La seconda parte del volume propone un esempio di applicazione della teoria esposta nella prima parte al caso dell’islam contemporaneo. Il quarto capitolo studia le caratteristiche specifiche del mercato religioso nei paesi a maggioranza islamica, e sostiene che risponde, in una certa misura e tenuto conto delle sue peculiarità, alle stesse logiche di altri mercati religiosi. Pertanto, anche nel mercato religioso intra-islamico, a mano a mano che avanzano i processi di modernizzazione è possibile che si verifichi il fenomeno imprevisto o almeno non previsto – e certo imprevedibile da parte dei teorici della secolarizzazione – secondo cui movimenti conservatori « vincono» e tentativi progressisti «perdono». Applicando, ancora, ipotesi terminologiche proposte nella prima parte il capitolo si chiede anche se l’espressione «fondamentalismo» sia idonea a rendere ragione di un ampio e variegato arco di organizzazioni islamiche, e se sia giusto riunirle sotto una sola etichetta. La conclusione è che anche nel mondo islamico, compreso quello dell’emigrazione, l’etichetta « fondamentalismo » copre tre diversi tipi di realtà: conservatrici, fondamentaliste in senso stretto e ultra-fondamentaliste. La teoria dell’economia religiosa prevede il maggiore successo, in condizioni normali, delle organizzazioni conservatrici rispetto a quelle fondamentaliste, e una presenza relativamente limitata dei movimenti ultra-fondamentalisti. Nel mercato religioso intra-islamico sembrerebbe che le cose vadano diversamente, almeno in certi paesi: occorre chiedersi se le cose stanno davvero così, e in caso affermativo perché.
Il quinto capitolo esamina la nicchia «ultra-fondamentalista» o radicale all’interno dell’islam – con un parallelo su come la stessa nicchia si presenta all’esterno del mondo islamico, in particolare nei nuovi movimenti religiosi –, e i suoi rapporti con la teoria dell’economia religiosa. Il capitolo comprende una discussione su come da una parte «economie religiose di guerra», dall’altra «economie di guerra alla religione» in cui lo stato si oppone attivamente alla religione, alterino il mercato religioso e, con un processo di eterogenesi dei fini, finiscano per favorire proprio quelle organizzazioni più estremiste che lo stato intendeva reprimere.
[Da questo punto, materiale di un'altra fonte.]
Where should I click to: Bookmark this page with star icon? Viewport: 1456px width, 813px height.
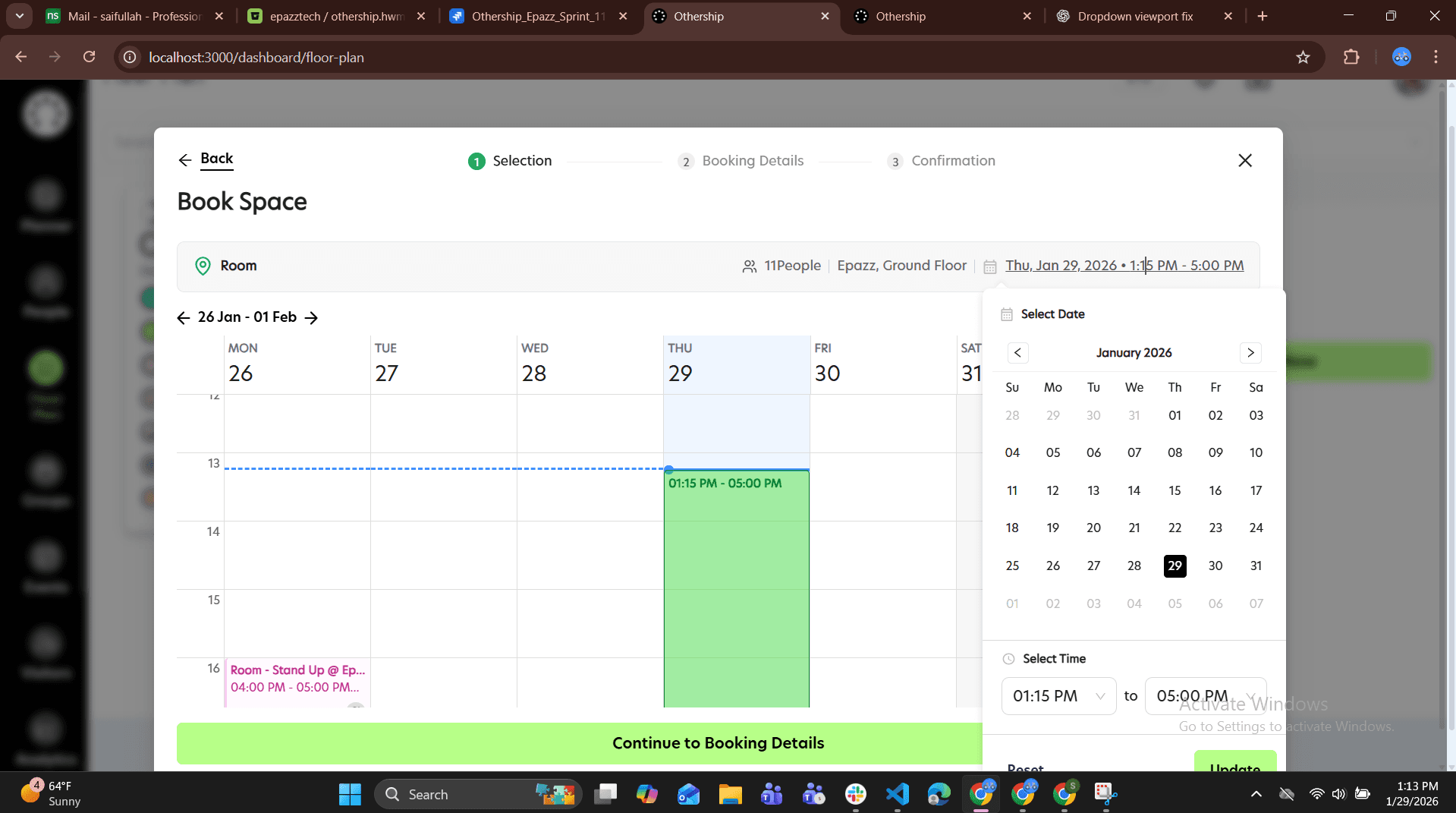[x=1303, y=57]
È quindi proposta una riflessione sul terrorismo, nelle diverse forme che assume in organizzazioni come Hamas, al-Qā’ida e l’isis. la conclusione è che questo fenomeno – contrariamente a quanto molti pensano – da una parte conferma l’ipotesi che gli effetti che si presentano come religiosi hanno spesso cause religiose. Dall’altra, è a sua volta compatibile con processi anche avanzati di modernizzazione di paesi e comunità islamiche, in cui si inserisce e di cui da un certo punto di vista, ben lungi dall’essere un retaggio di tipo arcaico, è piuttosto una conseguenza. La seconda parte della ricerca propone anche la tesi secondo cui una lettura inadeguata delle caratteristiche del mercato religioso intra-islamico, e una previsione delle sue possibili evoluzioni ancorata alla teoria classica della secolarizzazione, sono state e per certi versi rimangono all’origine di gravi errori di carattere politico da parte di governi e istituzioni occidentali.
L’appendice offre, in traduzione italiana, due documenti decisivi per la questione del terrorismo: L’ultima notte, la «guida» pratica e spirituale che ciascuno dei partecipanti all’attacco dell’11 settembre 2001 aveva ricevuto prima di imbarcarsi sugli aerei, e i Consigli agli emigranti, consegnati a partire dal 2014 dall’Isis a coloro che intendono partire – anche dall’Italia – per andare a combattere e morire con le truppe del califfato in Siria e in Iraq.